§ **EXERCISE AIM**: Express each line of the entries below as a string in a JSON list, one string per line, leaving out any blank lines.

§ **SUPPLIED RECORDS**:
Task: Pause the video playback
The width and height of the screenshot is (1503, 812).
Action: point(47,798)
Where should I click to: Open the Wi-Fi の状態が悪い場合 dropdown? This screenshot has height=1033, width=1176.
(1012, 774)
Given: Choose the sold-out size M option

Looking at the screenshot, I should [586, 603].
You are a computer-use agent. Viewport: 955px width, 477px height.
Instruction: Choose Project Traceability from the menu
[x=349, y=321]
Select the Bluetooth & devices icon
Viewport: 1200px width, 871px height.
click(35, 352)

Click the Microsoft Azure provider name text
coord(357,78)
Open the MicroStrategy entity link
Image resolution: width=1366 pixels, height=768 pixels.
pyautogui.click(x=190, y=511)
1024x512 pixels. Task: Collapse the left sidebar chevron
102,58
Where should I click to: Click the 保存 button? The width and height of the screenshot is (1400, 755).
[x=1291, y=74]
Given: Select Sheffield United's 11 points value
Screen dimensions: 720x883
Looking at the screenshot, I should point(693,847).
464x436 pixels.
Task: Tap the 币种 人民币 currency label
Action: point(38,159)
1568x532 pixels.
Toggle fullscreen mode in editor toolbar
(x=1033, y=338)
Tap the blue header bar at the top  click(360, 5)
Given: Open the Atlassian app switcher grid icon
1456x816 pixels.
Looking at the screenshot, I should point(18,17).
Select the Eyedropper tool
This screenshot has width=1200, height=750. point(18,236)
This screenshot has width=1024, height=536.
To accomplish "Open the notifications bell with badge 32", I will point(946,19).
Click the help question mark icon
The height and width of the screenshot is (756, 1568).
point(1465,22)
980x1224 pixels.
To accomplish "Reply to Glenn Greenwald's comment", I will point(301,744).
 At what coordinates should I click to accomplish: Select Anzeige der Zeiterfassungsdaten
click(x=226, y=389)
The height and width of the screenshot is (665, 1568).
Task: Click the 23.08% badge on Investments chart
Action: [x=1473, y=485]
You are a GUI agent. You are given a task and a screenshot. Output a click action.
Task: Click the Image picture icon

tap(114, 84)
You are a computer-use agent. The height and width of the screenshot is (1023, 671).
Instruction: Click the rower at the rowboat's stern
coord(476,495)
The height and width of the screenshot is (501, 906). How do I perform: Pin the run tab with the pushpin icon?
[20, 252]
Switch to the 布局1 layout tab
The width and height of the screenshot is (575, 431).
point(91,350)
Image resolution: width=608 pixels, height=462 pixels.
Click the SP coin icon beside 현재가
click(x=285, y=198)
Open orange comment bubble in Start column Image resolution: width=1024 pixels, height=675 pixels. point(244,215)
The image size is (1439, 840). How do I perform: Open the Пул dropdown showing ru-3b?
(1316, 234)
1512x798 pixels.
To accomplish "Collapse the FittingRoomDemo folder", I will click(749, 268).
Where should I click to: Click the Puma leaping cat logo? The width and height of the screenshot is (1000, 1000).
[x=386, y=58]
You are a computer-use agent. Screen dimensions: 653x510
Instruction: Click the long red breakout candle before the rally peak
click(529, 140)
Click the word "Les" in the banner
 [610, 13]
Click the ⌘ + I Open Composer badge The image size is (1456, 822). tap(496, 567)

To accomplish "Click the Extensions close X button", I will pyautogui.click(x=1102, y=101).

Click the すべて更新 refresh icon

§ **RESULT OF THE EXERCISE**:
[
  "Task: Pause the video playback",
  "The width and height of the screenshot is (1503, 812).",
  "Action: point(47,798)",
  "Where should I click to: Open the Wi-Fi の状態が悪い場合 dropdown? This screenshot has height=1033, width=1176.",
  "(1012, 774)",
  "Given: Choose the sold-out size M option",
  "Looking at the screenshot, I should [586, 603].",
  "You are a computer-use agent. Viewport: 955px width, 477px height.",
  "Instruction: Choose Project Traceability from the menu",
  "[x=349, y=321]",
  "Select the Bluetooth & devices icon",
  "Viewport: 1200px width, 871px height.",
  "click(35, 352)",
  "Click the Microsoft Azure provider name text",
  "coord(357,78)",
  "Open the MicroStrategy entity link",
  "Image resolution: width=1366 pixels, height=768 pixels.",
  "pyautogui.click(x=190, y=511)",
  "1024x512 pixels. Task: Collapse the left sidebar chevron",
  "102,58",
  "Where should I click to: Click the 保存 button? The width and height of the screenshot is (1400, 755).",
  "[x=1291, y=74]",
  "Given: Select Sheffield United's 11 points value",
  "Screen dimensions: 720x883",
  "Looking at the screenshot, I should point(693,847).",
  "464x436 pixels.",
  "Task: Tap the 币种 人民币 currency label",
  "Action: point(38,159)",
  "1568x532 pixels.",
  "Toggle fullscreen mode in editor toolbar",
  "(x=1033, y=338)",
  "Tap the blue header bar at the top  click(360, 5)",
  "Given: Open the Atlassian app switcher grid icon",
  "1456x816 pixels.",
  "Looking at the screenshot, I should point(18,17).",
  "Select the Eyedropper tool",
  "This screenshot has width=1200, height=750. point(18,236)",
  "This screenshot has width=1024, height=536.",
  "To accomplish \"Open the notifications bell with badge 32\", I will point(946,19).",
  "Click the help question mark icon",
  "The height and width of the screenshot is (756, 1568).",
  "point(1465,22)",
  "980x1224 pixels.",
  "To accomplish \"Reply to Glenn Greenwald's comment\", I will point(301,744).",
  " At what coordinates should I click to accomplish: Select Anzeige der Zeiterfassungsdaten",
  "click(x=226, y=389)",
  "The height and width of the screenshot is (665, 1568).",
  "Task: Click the 23.08% badge on Investments chart",
  "Action: [x=1473, y=485]",
  "You are a GUI agent. You are given a task and a screenshot. Output a click action.",
  "Task: Click the Image picture icon",
  "tap(114, 84)",
  "You are a computer-use agent. The height and width of the screenshot is (1023, 671).",
  "Instruction: Click the rower at the rowboat's stern",
  "coord(476,495)",
  "The height and width of the screenshot is (501, 906). How do I perform: Pin the run tab with the pushpin icon?",
  "[20, 252]",
  "Switch to the 布局1 layout tab",
  "The width and height of the screenshot is (575, 431).",
  "point(91,350)",
  "Image resolution: width=608 pixels, height=462 pixels.",
  "Click the SP coin icon beside 현재가",
  "click(x=285, y=198)",
  "Open orange comment bubble in Start column Image resolution: width=1024 pixels, height=675 pixels. point(244,215)",
  "The image size is (1439, 840). How do I perform: Open the Пул dropdown showing ru-3b?",
  "(1316, 234)",
  "1512x798 pixels.",
  "To accomplish \"Collapse the FittingRoomDemo folder\", I will click(749, 268).",
  "Where should I click to: Click the Puma leaping cat logo? The width and height of the screenshot is (1000, 1000).",
  "[x=386, y=58]",
  "You are a computer-use agent. Screen dimensions: 653x510",
  "Instruction: Click the long red breakout candle before the rally peak",
  "click(529, 140)",
  "Click the word \"Les\" in the banner",
  " [610, 13]",
  "Click the ⌘ + I Open Composer badge The image size is (1456, 822). tap(496, 567)",
  "To accomplish \"Click the Extensions close X button\", I will pyautogui.click(x=1102, y=101).",
  "Click the すべて更新 refresh icon"
]